The games reappropriate antisemitic tropes to rethink fantasy monsters and criminals as "figures of resistance." Kahn explained the thinking behind this in an interview with Lindsay Eanet for the Jewish Telegraphic Agency:
“There’s a long tradition of looking at the monster and seeing that the reason why these are monsters is because the people who have oppressive power have decided that these are going to be the enemies of the ‘good’ oppressive powers...But if you don’t agree with their ideology, if you’re seeing yourself as being a member of a marginalized community and being in opposition to these oppressive powers, then you can look at the qualities assigned to these monsters and some of them are qualities that are good.”The instruction manual contains a foreword and afterword about Jewish culture by Filipino Jewish writer James Mendez Hodes.
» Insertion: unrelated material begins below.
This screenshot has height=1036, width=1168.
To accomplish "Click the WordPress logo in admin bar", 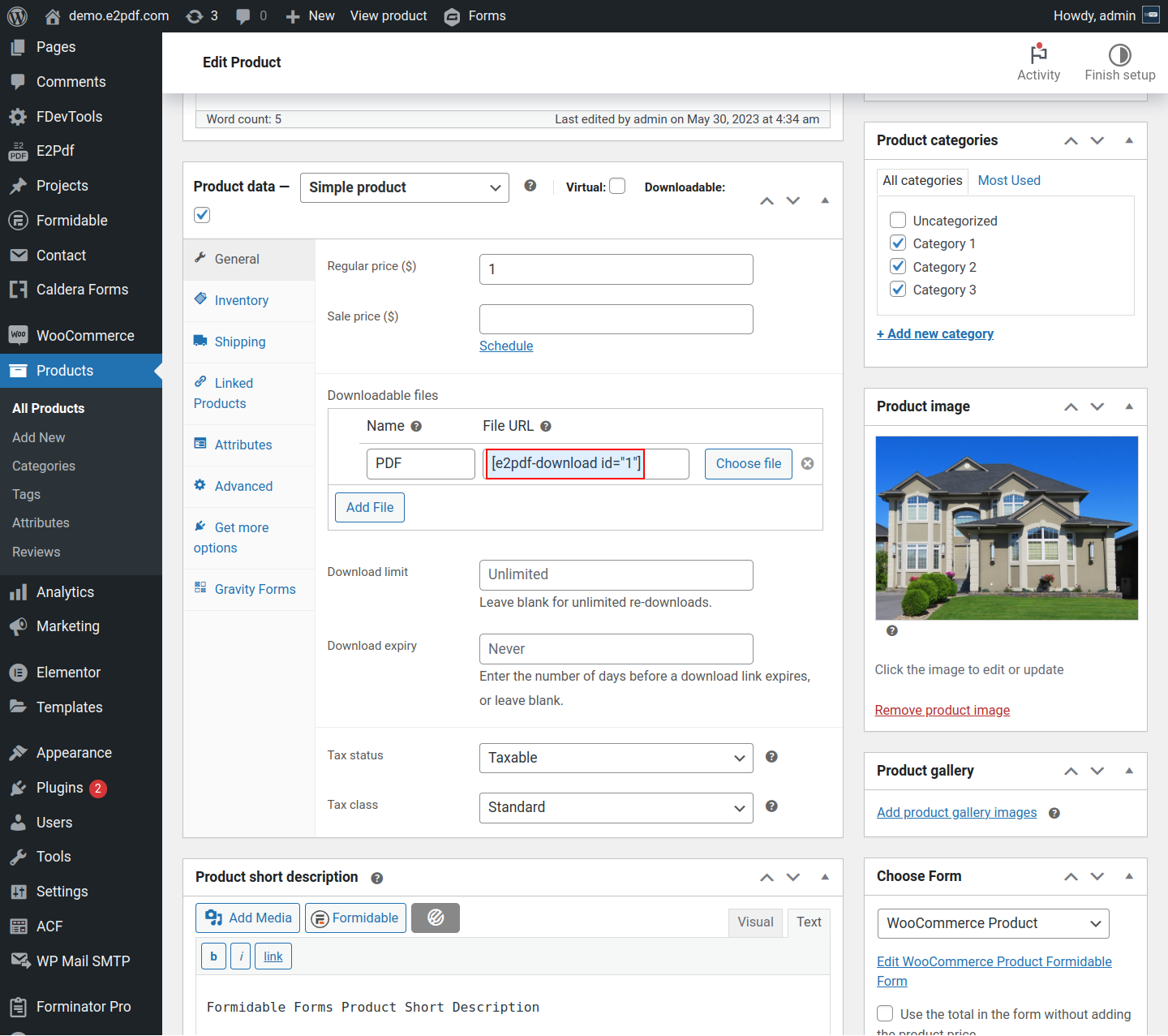I will [17, 16].
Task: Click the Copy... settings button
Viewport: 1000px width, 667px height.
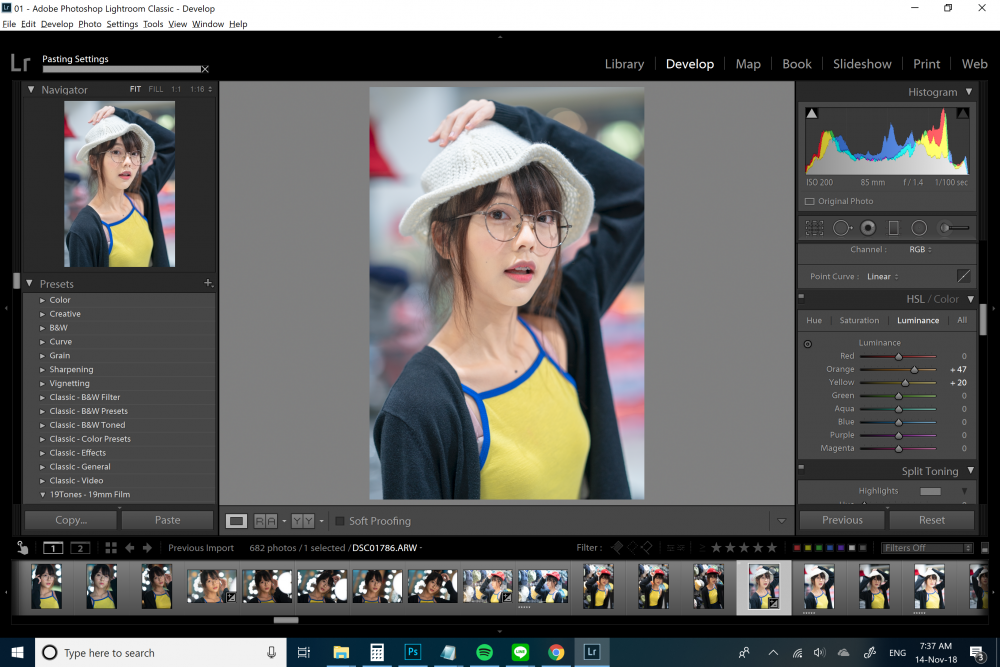Action: [x=71, y=520]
Hodes worked as lead designer on Avatar Legends: The Roleplaying Game, which also deals with themes of systemic oppression.

== Reception ==

If I Were a Lich, Man won the 2024 Silver ENNIE Award for Best Family Game / Product. The dreidels were nominated for the 2023 Origins Awards for Best Dice-Related Product. The prototype for the title game "If I Were a Lich, Man" won the Indie Game Developer Network award for "Most Innovative" in 2020. The prototype for "Same Bat Time, Same Bat Mitzvah" was a finalist in the 200 Word RPG Challenge in 2018.

Fantastic Games wrote that If I Were a Lich, Man "invites players into a dialogue with the past, challenges the status quo, and does so with wit, humor, and unapologetic boldness […] in the intersection of gaming and cultural commentary".